And then to the mountains, and all over agin with climbin' round
added. Then to Europe, with seas sickness, picture galleries,
etc., added. And so on home agin in the fall to begin it all over
agin.
Why Miss Abraham would be so tuckered out before she went half
through with one season, that she would be a dead 4 mother.
And Mr. Abraham -- why one half hour down at the stock exchange
would have been too much for that good old creeter. The yells and
cries, and distracted movements of the crowd of Luker Gatherers
there, would have skairt him to death. He never would have lived
to follow Miss Abraham round from pillow to post through summer
and winter seasons -- he wouldn't have lived to waltz, or
toboggen, or suffer other civilized agonies. No, he would have
been a dead patriark. And better off so, I almost think.
Not but what I realize that civilization has its advantages. Not
but what I know that if Mr. Abraham wanted Miss Abraham to part
his hair straight, or clean off his phylackrity when she happened
to be out a pickin' up manny, he couldn't stand on one side of his
tent and telephone to bring her back, but had to yell at her.

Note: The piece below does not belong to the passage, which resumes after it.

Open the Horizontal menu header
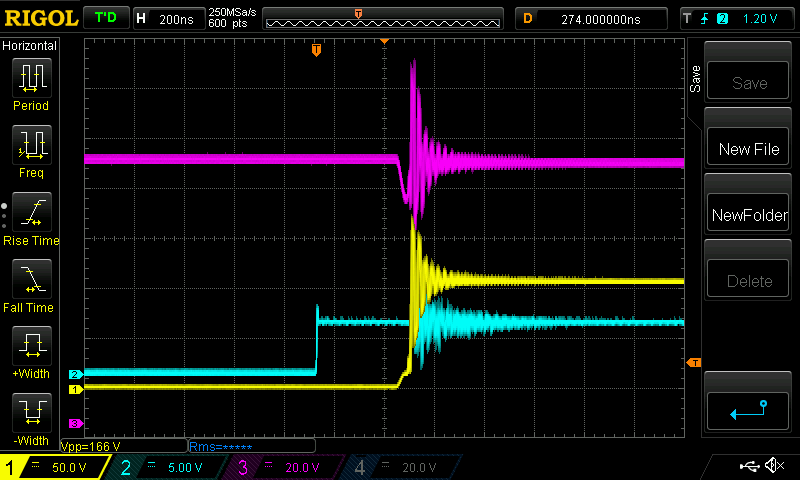The height and width of the screenshot is (480, 800). 30,46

And I realize fully that if one of his herd got strayed off into
another county, they hadn't no telegraf to head it off, but the
old man had to poke off through rain or sun, and hunt it up
himself. And he couldn't set down cross-legged in front of his
tent in the mornin', and read what happened on the other side of
the world, the evenin' before.
And I know that if he wanted to set down some news, they had to
kill a sheep, and spend several years a dressin' off the hide into
parchment -- and kill a goose, or chase it up till they wuz beat
out, for a goose-quill.
And then after about 20 years or so, they could put it down that
Miss Isaac had got a boy -- the boy, probably bein' a married man
himself and a father when the news of his birth wuz set down.

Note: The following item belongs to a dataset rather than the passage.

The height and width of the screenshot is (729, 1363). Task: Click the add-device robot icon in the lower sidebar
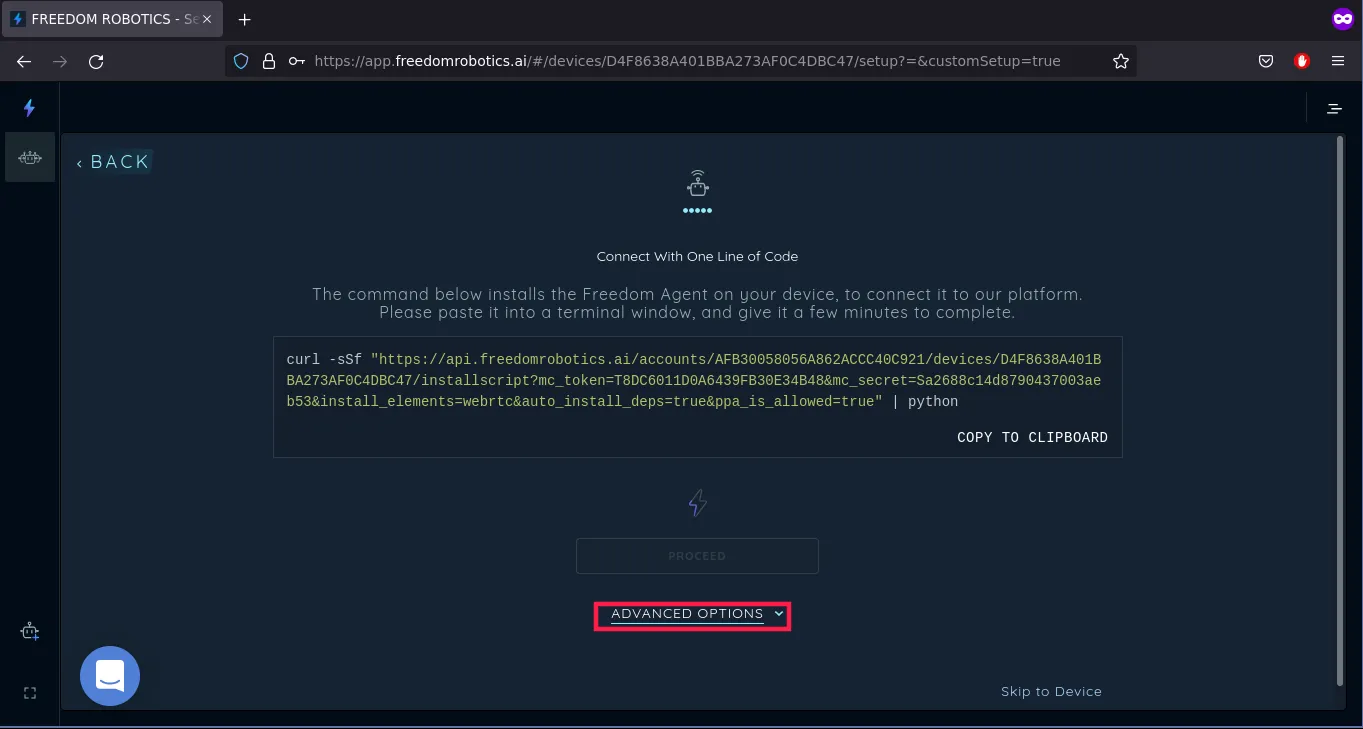(30, 631)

I realize this, and also the great fundimental fact that underlies
all philosophies, that you can't set down and stand up at the same
time -- and that no man, however pure and lofty his motives may
be, can't lean up against a barn door, and walk off simultanious.
And if he don't walk off, then the great question comes in, How
will he get there? And he feels lots of times that he must stand
up so's to bring his head up above the mullien and burdock stalks,
amongst which he is a settin', and get a wider view-a broader
horizeon. And he feels lots of time, that he must get there.
This is a sort of a curius world, and it makes me feel curius a
good deal of the time as we go through it. But we have to make
allowances for it, for the old world is on a tramp, too. It can't
seem to stop a minute to oil up its old axeltrys -- it moves on,
and takes us with it. It seems to be in a hurry.
Everything seems to be in a hurry here below. And some say Heaven
is a place of continual sailin' round and goin' up and up all the
time. But while risin' up and soarin' is a sweet thought to me,
still sometimes I love to think that Heaven is a place where I can
set down, and set for some time.
I told Josiah so (waked him up, for he wuz asleep), and he said he
sot more store on the golden streets, and the wavin' palms, and
the procession of angels. (And then he went to sleep agin.)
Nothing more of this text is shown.